2. In the same way, every unmutated form ends with S except for the L on the left.
3. In the left half of the tree, from L to LS inclusive, every unmutated form starts with L, and mutation moves that L to the end. That's easy to prove, because in a product, the Ls move in tandem. The L in the left factor moves from the start to the center and the L in the right factor moves from the center to the end.
4. In the same way, in the right half of the tree, from LS to S inclusive, every unmutated form ends with S, and mutation moves that S to the start.

Have I managed to preserve the surprise? When a chunk is moved from the start to the end of an expansion, or vice versa, that's a rotation. Every mutated form is a rotation!

Now that we understand single mutations, we can use multiple mutations to convert the true pattern into the original pattern. All we have to do is walk down through the tree in breadth-first order and at each point make the right decision about whether to mutate.

In the original pattern, remember, we had solutions (u,v,w) that were normalized to have u > v > w (for u ≥ 5) and expansions that were defined as follows.

expansion(u) = expansion(v) & expansion(w)

Later, in Symmetries, we added the idea of large and small units, …

expansion(v)	= L
expansion(w)	= S

… and could write expansion(u) as simply LS.

In the true pattern, on the other hand, we have solutions (v,u,w) that may or may not have v > w. To reproduce the original pattern, we want the larger factor to come first, so if v > w, we should pick the unmutated form LS, while if v < w, we should pick the mutated form SL. And that does it! It really is that simple.

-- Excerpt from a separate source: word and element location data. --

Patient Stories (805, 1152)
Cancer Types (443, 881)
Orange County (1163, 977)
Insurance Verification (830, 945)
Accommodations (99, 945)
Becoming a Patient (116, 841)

Here's what that means in practice.

• At depth 0, there's only one solution, (2,5,1), and we shouldn't mutate it.
• At every other depth, the solutions come in pairs with the same parent (v,u,w), so they look like (v,?,u) and (u,?,w), and we should mutate the first but not the second.

Anyway, since every mutated form is a rotation, we've now proved that the expansions of the original pattern are rotations of the expansions of the true pattern (and vice versa). We can then use that fact to draw the same conclusions about the original pattern as about the true pattern.

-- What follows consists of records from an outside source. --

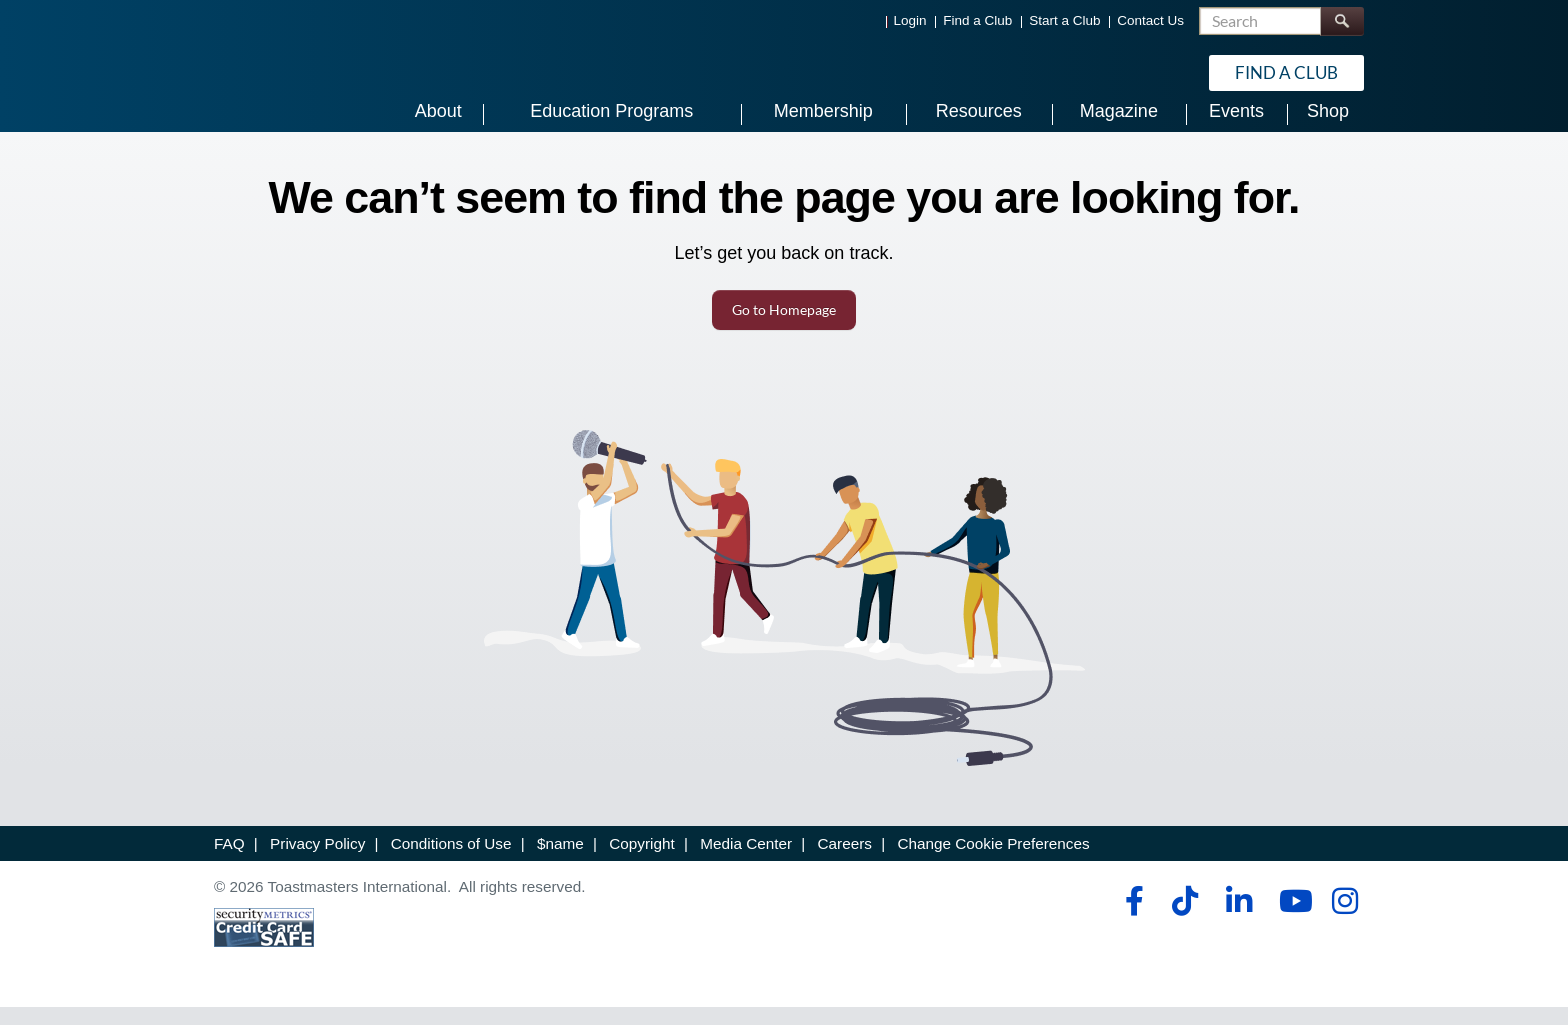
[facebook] (1131, 920)
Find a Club (977, 20)
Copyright (641, 862)
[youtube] (1291, 920)
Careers (845, 862)
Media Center (746, 862)
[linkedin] (1238, 920)
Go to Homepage (784, 328)
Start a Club (1064, 20)
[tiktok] (1184, 920)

• Rotation doesn't change the trace, and that gives us a cleaner way to prove that the traces are equal to 3u. And, either way, we know that D = 9u² − 4.
• Rotation does change the entry in the lower left corner, but it doesn't change the Markov constant. That's almost by definition, but if you'd like something more tangible, there's a detailed example in the second half of The Discriminant. So, we know that M ≥ (root D)/u.

That's still not a proof that the pattern holds, but it's pretty close!